TASK 1 :: In the forum thread on equity investing as a full-time career, what yield range does the first poster want from perpetual or government bonds?
TASK 2 :: Continue the forum thread on equity investing as a full-time career from its last sentence.

#### EXTRACT PROVIDED

Equity Investing as a full time career?

Gagan
Thanks for your valuable inputs. I am also contemplating doing something similar.

Could you please guide me where to look for perpetual bonds/govt bonds yielding 9-10%.
Also is there possibility of capital loss in perpetual bonds (due to liquidity) in case one needs to sell them.

Regards

Dear @jamit05 Bhai. Won’t I need to be able to be as capable as Warren Buffet who has returned 20% CAGR. Currently what we see are short term returns and most will never be as capable in reading numbers and bootstrapping like Yogesh. When thinking in a long range we have to think more in terms of the quality of the betting rather than the quality of the bettor.

1 Like

WB rolls the dice on fifty billion Dollars, and manages 18%… Ours is barely a grain of salt in comparison. Therefore, we have several advantages, that he can only wish for.

WB invests in US market which is not as hot as Asian markets. If it were Usian Bolt then I’d add 8 secs to his 9.46, but that is not the case.

########
#### INFORMATION SHOWN

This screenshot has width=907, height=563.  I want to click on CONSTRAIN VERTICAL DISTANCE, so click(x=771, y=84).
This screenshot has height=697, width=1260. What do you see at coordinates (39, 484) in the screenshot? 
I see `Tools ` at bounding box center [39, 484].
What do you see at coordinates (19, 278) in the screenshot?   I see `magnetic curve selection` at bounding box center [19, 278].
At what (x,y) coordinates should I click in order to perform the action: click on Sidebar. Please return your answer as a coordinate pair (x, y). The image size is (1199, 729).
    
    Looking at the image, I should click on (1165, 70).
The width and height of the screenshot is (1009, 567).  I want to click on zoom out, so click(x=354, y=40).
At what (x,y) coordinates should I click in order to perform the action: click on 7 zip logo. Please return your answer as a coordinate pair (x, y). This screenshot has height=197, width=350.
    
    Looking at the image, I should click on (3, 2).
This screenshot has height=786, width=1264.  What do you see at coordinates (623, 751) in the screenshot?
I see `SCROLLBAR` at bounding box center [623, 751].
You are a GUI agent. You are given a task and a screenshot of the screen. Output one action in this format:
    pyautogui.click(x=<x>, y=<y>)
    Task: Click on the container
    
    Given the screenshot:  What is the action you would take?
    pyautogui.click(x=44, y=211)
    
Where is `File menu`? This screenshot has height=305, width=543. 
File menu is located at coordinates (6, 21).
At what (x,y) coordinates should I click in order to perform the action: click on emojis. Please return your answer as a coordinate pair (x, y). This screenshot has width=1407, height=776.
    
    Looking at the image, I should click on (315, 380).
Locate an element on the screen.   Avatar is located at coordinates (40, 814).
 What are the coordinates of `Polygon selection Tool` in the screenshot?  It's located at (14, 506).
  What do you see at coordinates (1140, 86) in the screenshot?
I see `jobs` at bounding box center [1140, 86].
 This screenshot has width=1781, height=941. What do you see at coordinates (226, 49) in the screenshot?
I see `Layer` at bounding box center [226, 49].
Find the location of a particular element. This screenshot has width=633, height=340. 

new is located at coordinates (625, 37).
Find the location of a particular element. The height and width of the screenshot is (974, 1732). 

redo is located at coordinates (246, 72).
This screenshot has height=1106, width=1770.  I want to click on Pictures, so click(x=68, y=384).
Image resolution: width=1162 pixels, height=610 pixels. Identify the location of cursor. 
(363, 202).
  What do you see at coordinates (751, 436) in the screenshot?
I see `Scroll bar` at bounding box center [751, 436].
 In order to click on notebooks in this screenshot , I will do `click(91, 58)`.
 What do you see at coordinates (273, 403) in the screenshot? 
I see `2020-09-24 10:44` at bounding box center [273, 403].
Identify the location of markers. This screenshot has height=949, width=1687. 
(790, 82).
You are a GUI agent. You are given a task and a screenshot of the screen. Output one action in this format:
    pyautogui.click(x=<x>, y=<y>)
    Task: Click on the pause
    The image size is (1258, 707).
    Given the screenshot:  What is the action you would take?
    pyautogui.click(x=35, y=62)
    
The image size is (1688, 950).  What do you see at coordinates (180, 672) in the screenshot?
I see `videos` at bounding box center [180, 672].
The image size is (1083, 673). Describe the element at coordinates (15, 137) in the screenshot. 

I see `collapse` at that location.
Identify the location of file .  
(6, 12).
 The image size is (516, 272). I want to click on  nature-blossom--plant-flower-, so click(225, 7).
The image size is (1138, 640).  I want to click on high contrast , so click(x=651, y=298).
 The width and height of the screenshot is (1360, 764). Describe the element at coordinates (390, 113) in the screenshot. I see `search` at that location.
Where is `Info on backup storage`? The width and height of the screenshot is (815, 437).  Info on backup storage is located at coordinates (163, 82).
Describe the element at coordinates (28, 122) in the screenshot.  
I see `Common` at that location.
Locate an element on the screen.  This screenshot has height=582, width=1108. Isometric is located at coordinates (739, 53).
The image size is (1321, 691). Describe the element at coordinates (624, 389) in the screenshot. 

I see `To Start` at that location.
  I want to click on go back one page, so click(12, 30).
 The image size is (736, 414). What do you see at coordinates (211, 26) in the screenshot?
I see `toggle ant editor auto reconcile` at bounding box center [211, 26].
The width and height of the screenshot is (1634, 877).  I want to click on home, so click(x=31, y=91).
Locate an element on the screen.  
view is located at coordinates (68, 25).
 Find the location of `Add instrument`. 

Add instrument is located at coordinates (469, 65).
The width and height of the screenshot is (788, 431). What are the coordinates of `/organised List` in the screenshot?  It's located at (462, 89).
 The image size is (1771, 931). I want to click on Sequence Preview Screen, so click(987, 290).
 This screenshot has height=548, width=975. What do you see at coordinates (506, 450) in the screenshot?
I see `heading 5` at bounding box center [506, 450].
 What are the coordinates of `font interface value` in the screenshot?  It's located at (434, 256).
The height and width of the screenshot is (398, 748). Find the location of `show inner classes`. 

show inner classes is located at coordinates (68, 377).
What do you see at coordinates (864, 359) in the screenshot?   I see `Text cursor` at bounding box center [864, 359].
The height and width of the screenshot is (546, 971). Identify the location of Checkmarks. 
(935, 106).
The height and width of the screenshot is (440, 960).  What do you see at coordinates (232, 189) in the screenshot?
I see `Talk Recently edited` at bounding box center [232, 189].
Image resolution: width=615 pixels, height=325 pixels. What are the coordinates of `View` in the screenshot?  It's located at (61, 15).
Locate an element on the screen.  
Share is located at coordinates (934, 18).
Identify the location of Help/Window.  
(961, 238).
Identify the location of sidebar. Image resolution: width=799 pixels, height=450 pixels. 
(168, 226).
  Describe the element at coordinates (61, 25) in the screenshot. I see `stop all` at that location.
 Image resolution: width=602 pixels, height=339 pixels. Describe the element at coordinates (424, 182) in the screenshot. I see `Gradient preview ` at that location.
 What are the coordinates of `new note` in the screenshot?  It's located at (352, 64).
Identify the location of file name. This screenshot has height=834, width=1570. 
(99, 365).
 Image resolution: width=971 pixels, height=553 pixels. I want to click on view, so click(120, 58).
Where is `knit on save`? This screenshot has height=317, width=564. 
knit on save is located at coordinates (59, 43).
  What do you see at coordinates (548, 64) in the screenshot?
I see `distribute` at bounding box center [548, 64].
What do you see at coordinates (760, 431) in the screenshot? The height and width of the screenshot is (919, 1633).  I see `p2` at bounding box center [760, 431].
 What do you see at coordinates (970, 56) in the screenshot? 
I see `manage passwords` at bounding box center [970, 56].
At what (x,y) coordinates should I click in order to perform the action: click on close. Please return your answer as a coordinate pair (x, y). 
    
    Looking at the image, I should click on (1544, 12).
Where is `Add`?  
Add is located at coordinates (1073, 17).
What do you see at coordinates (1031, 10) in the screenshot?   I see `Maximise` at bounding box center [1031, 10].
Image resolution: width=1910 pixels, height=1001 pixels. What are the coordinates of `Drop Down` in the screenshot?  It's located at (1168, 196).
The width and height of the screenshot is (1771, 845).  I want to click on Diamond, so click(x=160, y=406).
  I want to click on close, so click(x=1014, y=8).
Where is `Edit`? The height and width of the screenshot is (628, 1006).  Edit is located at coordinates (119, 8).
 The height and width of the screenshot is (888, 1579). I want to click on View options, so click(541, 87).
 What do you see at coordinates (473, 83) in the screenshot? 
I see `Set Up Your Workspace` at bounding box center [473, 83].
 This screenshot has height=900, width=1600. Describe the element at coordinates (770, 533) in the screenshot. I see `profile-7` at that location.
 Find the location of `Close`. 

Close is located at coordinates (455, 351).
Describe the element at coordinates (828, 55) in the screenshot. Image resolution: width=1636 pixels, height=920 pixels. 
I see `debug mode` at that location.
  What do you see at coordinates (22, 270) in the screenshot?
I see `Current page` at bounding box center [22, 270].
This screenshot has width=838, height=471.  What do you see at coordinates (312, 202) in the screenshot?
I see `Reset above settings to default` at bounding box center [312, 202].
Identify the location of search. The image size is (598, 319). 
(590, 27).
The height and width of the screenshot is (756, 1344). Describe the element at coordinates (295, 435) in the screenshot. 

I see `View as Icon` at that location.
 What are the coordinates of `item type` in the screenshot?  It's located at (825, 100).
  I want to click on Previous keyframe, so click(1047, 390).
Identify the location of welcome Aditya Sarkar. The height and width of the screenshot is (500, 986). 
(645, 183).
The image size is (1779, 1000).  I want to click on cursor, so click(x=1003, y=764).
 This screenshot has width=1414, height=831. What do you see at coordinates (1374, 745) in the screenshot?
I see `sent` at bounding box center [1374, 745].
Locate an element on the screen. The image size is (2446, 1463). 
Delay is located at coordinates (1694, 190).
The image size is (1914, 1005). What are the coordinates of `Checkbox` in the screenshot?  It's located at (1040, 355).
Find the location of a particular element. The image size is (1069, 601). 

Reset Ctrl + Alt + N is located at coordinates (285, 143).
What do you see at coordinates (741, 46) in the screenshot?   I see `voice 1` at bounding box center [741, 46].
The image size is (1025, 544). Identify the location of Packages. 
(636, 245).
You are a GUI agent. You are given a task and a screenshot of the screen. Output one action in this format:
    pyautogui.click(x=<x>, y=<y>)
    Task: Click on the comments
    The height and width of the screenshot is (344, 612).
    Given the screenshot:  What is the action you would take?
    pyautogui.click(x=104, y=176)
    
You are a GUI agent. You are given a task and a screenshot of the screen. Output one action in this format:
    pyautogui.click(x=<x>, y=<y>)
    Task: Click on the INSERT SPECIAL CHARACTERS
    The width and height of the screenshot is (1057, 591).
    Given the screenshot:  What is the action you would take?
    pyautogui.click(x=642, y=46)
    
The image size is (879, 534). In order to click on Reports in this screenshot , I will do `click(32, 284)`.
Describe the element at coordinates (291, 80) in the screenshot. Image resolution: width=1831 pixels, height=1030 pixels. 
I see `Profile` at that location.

########

WRITTEN RESPONSE 1 :: 9-10%

WRITTEN RESPONSE 2 ::
About capabilities, investing in Nifty 50 is really not that demanding. Most of the risk is covered from the word go. Yogesh is beating the index because he has dropped the laggards. He picked reasonable good companies and thriving Industries. Left out cyclical PSUs, politically influenced and obvious laggards. And he is a really helpful guy, always responds to queries.

But the mid cap bit requires some sorcery; it will come with time. In the mean time, one can play it safe with Castrol like companies.

All’s well, in investing, that starts well. So wait for some correction, let the large cap space cool the heck down. While the large cap space is obviously so frothy, investing only your interest imcome is wise. It keeps you in the game and alert. You can also, offset losses, if any, against interest income from FDs. Give it a year after the election, for correction to start.

Folks at VP are vicious with their kindness. They will let you know totally upfront, when you are wrong about an investment. Run your ideas through them.

It can be done.

3 Likes

Hi Naren, all these bonds are listed in BSE, you can buy from Exchange itself, but as you know liquidity if very low, it takes weeks to get one order filled, alternatively, you can try below
https://www.goldenpi.com/explore-all-instruments
I am yet to order from these guys, pls do due diligence.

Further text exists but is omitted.